Description of Stroke
A stroke is a life-threatening medical emergency. It occurs when there is a sudden deprivation of oxygen and nutrients to the brain cells when the blood supply to the brain is interrupted or greatly reduced. Since the brain cells are starved of oxygen-rich blood there is damage to the surrounding nerves which causes the death of brain cells within minutes. The body parts controlled by the damaged brain cells lose their ability to function.
Signs and Symptoms
Following signs and symptoms are important to watch out for if you suspect someone may be having a stroke:
1. Difficulty in speaking and comprehending -- slurred speech
2. Paralysis or numbness on one side of the face, arm, or leg
3. Blurred vision or difficulty in seeing with both eyes
4. Severe headache
5. Difficulty in walking straight
The doctor needs to assess and evaluate which type of stroke you are having and which areas of your brain are affected.
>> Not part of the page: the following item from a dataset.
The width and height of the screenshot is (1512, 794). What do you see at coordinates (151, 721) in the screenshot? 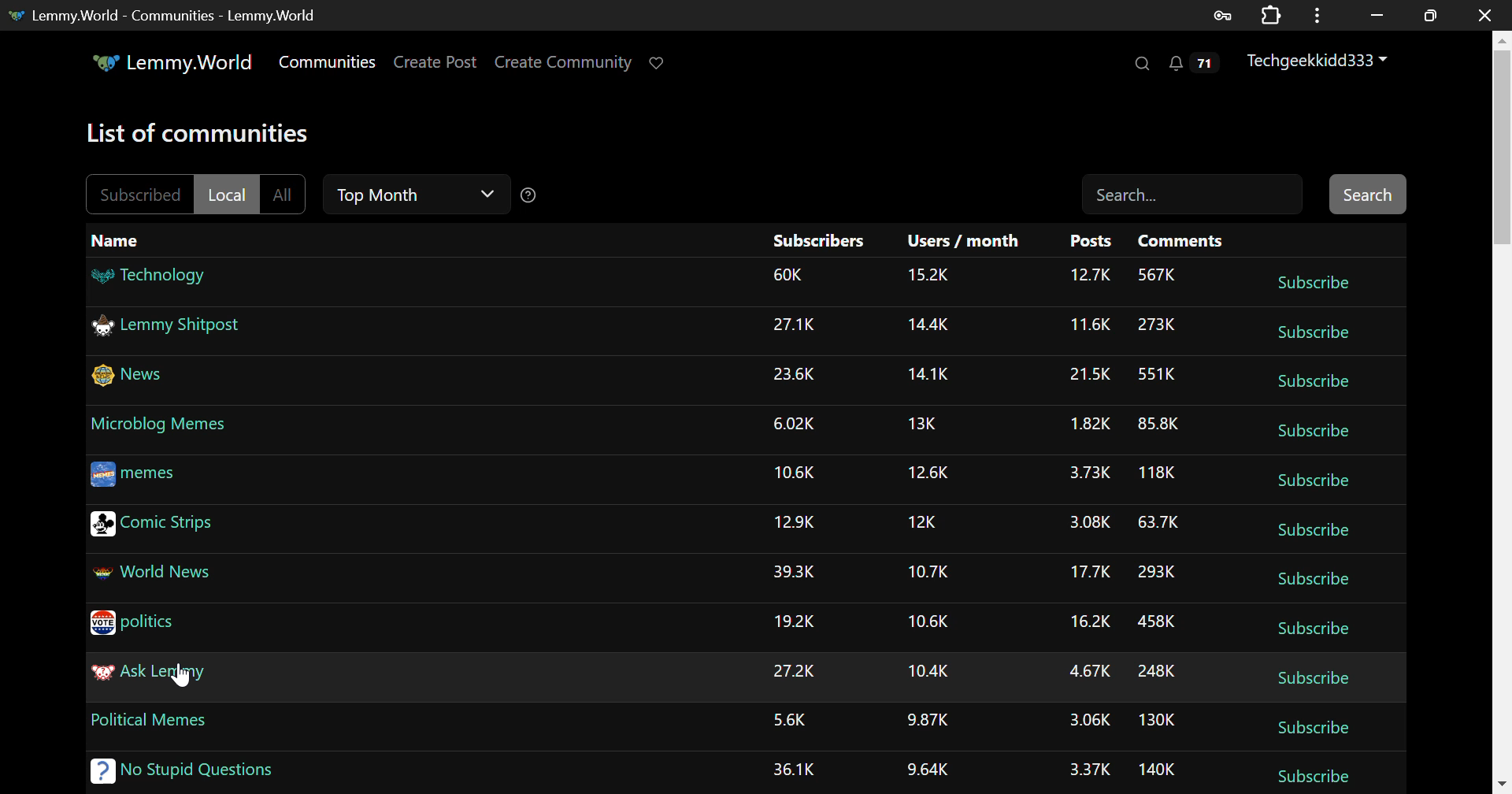
I see `Political Memes Community` at bounding box center [151, 721].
Elimination of other possible causes is also important, e.g., brain tumor, or adverse drug reaction. A complete physical examination will be performed with evaluation of personal and family history, review of current medications, and neurological examination.
Diagnostic tests include:
1. Blood tests -- check your blood sugar, clotting factors, and also check whether vital blood salts are out of balance
2. CT scan -- assess whether it is a tumor, blood leak, or cut off blood supply
3. MRI -- assess the blood flow to the brain
4. Carotid ultrasound -- assess carotid arteries in your neck
5. ECG -- check functioning of your heart
Treatment differs depending upon the type of stroke:
1. Ischemic stroke: Drugs which break down clots are used, e.g., aspirin. TPA which is tissue plasminogen activator can also be injected as it dissolves clots very fast. This can be given in an emergency via a catheter directly into the artery.
2. Hemorrhagic stroke: Drugs to reduce pressure in the brain and to prevent sudden seizures and constrictions of blood vessels are given.